Según el texto sobre el capitalismo extractivo y el bando progresista, ¿qué país se enfrentó a protestas generalizadas por parte de la policía?

## TEXTO DEL DOCUMENTO:
□ □ □ □ □

Los gobiernos progresistas han prosperado a base de lazos económicos
con las multinacionales y de una alianza electoral con las clases bajas.
Estudio de casos del capitalismo extractivo y el bando progresista
Aunque los siete gobiernos del «bando progresista» comparten una
estrategia común de desarrollo basada en la exportación de bienes
primarios, hay diferencias significativas en el grado de diversificación
de sus economías, en la naturaleza y características de los bienes que
exportan, en la intensidad de la polarización y cohesión sociales y en
la envergadura y el alcance de la oposición. En consonancia con estas
diferencias, también hay diferencias sustanciales en el grado de
sostenibilidad del «modelo progresista y extractivo», o en la medida en
que pueden verse sometidos a contestación o regresión.
En el
bando progresista se pueden realizar distinciones siguiendo muchos
criterios: entre los gobiernos basados en dirigentes carismáticos y que
tienen una dependencia extrema de la exportación de bienes primarios
(Bolivia, Perú, Ecuador y Venezuela) y quienes cuentan con sectores
industriales y una dirección política más «institucionalizada» (Brasil,
Argentina y Uruguay). También hay diferencias significativas en el grado
de conflictos de clase y étnicos: Perú, Bolivia y Ecuador atraviesan
por una etapa de resistencia generalizada importante por parte de las
comunidades indígenas relevantes, mientras que en Brasil, Argentina y
Uruguay, donde la población indígena es escasa, solo hay oposición
aislada. En términos de lucha de clases, Bolivia ha vivido una
generalización de las protestas por asuntos relacionados con la sanidad,
la educación, la minería y los obreros fabriles. Venezuela ha tenido
que hacer frente a cierres patronales y boicots organizados por la élite
económica («lucha de clases desde arriba»). Ecuador encontró protestas
generalizadas por parte de la policía. Casi todos los demás países
(Brasil, Argentina y Uruguay) padecieron huelgas limitadas, en buena
medida, por cuestiones salariales. Con la excepción de Bolivia, las
principales confederaciones sindicales trabajan estrechamente y
colaboran con los gobiernos progresistas; en cambio, los movimientos
campesinos y de trabajadores rurales de Brasil, Ecuador y Perú han
conservado mayor grado de independencia y militancia, sobre todo porque
han sido los más perjudicados por las estrategias de exportación
agro-mineral. En Venezuela y Brasil, los ejércitos privados de los
terratenientes han desempeñado un papel fundamental en la lucha
relativamente impune contra los beneficiarios de la reforma agraria.

□ □ □ □ □

## DATOS PROPORCIONADOS:
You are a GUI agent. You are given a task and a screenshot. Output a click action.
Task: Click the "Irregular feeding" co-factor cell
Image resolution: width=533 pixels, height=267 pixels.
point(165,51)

□ □ □ □ □

## RESPUESTA:
Ecuador.